Per questo saranno estremamente importanti i prossimi due mesi, poiché ci dovranno dire se il sistema finanziario è in grado di stabilizzarsi oppure crollerà nelle braccia della nazionalizzazione.

Abbiamo visto nei mesi scorsi, e stiamo vedendo ancora, un affacendarsi di governi in tutto il pianeta intenti a salvare le principali banche e imprese assicurative. In alcuni casi non si è andati troppo per il sottile e si sono nazionalizzati colossi enormi, deteriorando sensibilmente i bilanci pubblici futuri e portando alle stelle il debito pubblico.

Quel che ora viene invocato da tutti è esattamente quel che solo un anno fa sarebbe stato stigmatizzato con l’appellativo di “finanza allegra”. I famosi “parametri di Maastricht” relativi al rapporto debito/pil e deficit/pil, che facevano la differenza tra paesi virtuosi e paesi inaffidabili, sono stati sepolti sotto la coltre delle centinaia di miliardi di aiuti pubblici elargiti alle banche ed agli altri  settori “privilegiati”. La stessa America, che non ha parametri da rispettare, ma che fino al 2007 si manteneva entro il 60% nel rapporto debito/pil, è già salita oltre tale soglia e con le nuove misure approvate si sta portando verso quota 80%.

Gli stati del mondo occidentale stanno diventando tutti un po’ più “italiani”, con pesanti conseguenze future sull’inflazione e sulla crescita. Ma quando la casa brucia bisogna spegnere l’incendio senza preoccuparsi troppo se poi bisognerà ripulire i locali.

Il problema però è se si riuscirà a spegnerlo, quest’incendio, oppure se nei prossimi mesi scoppieranno altri focolai e i “pompieri” riusciranno a fronteggiarli.

La miccia che potrebbe innescare altri focolai è ancora una volta nel sistema bancario. Abbiamo constatato che le maggiori banche del mondo sono tutte invariabilmente in ginocchio a causa delle colossali perdite sui derivati e sui prodotti strutturati di cartolarizzazione dei mutui.

Possiamo ipotizzare che le perdite siano tutte emerse? Forse quelle sui mutui in qualche modo sono emerse o sono comunque state scontate nelle attuali quotazioni.

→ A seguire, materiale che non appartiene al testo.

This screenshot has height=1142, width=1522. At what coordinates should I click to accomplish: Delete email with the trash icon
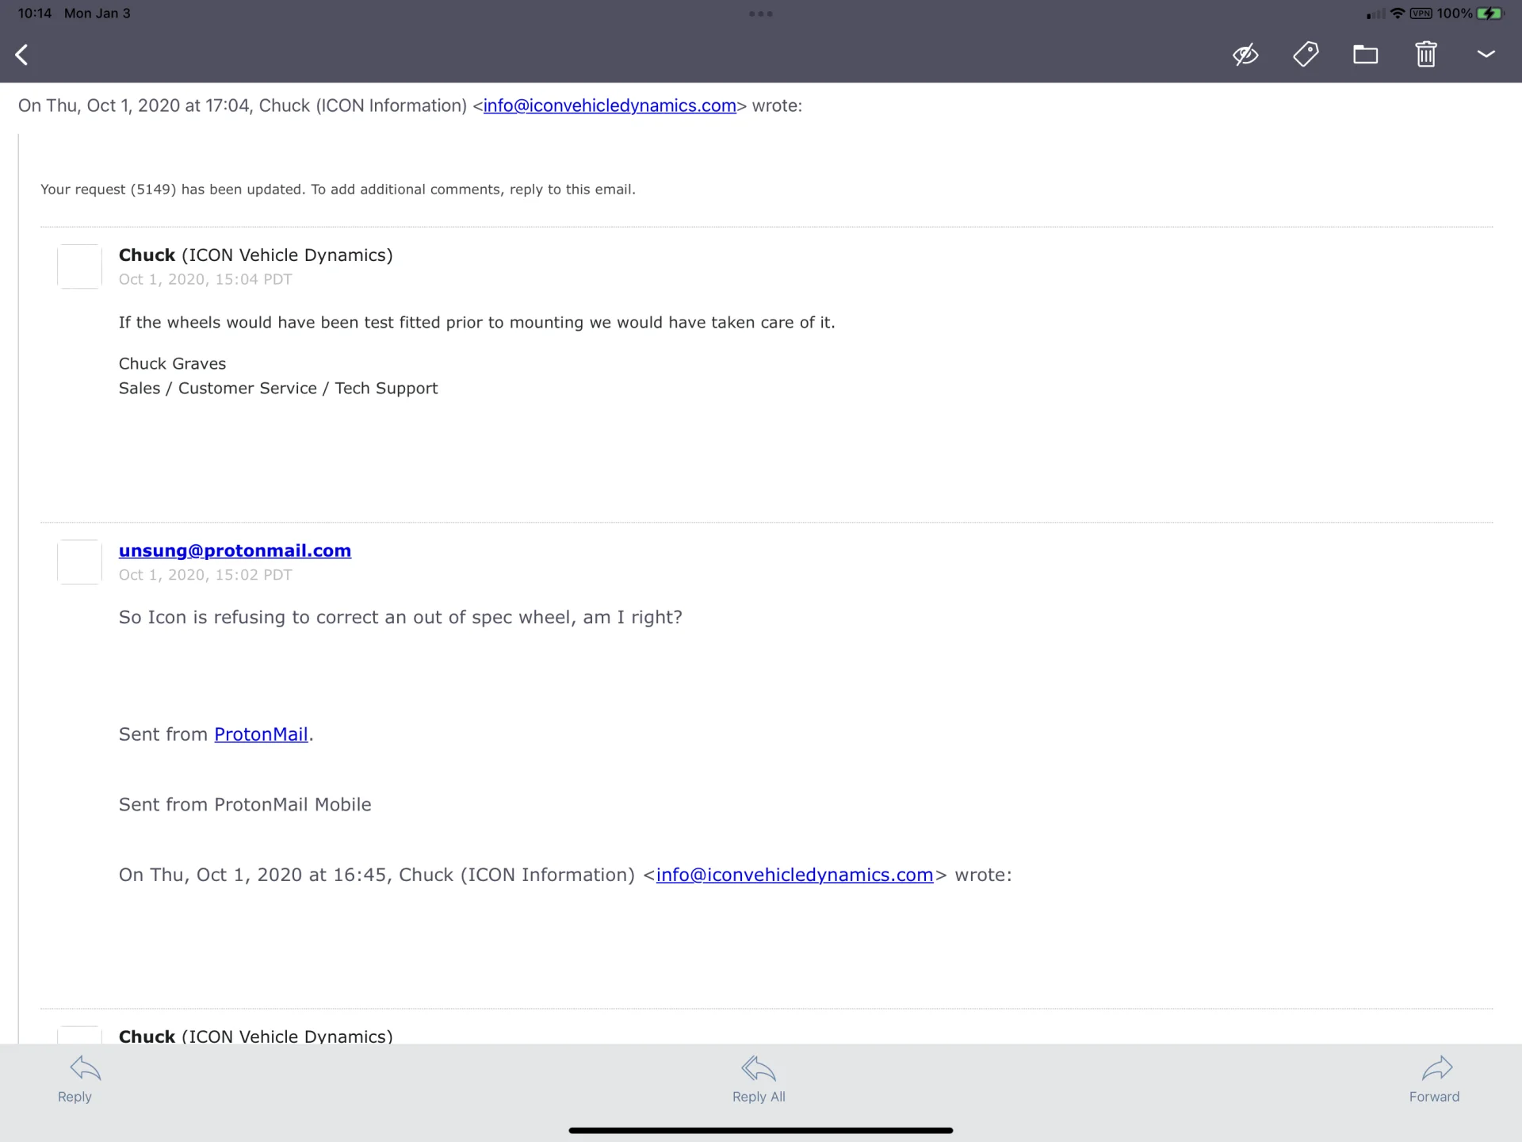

Però è probabile che ora emergano nuovi campi di battaglia.

Innanzitutto le banche dovranno ora sopportare, dopo le perdite sui loro “investimenti” finanziari, le “sofferenze” provenienti dai prestiti all’economia reale.

I terribili trimestri futuri faranno saltare come birilli molte imprese nel mondo occidentale (e non solo lì). Gli esperti stanno stimando a quanto ammonteranno i possibili futuri fallimenti.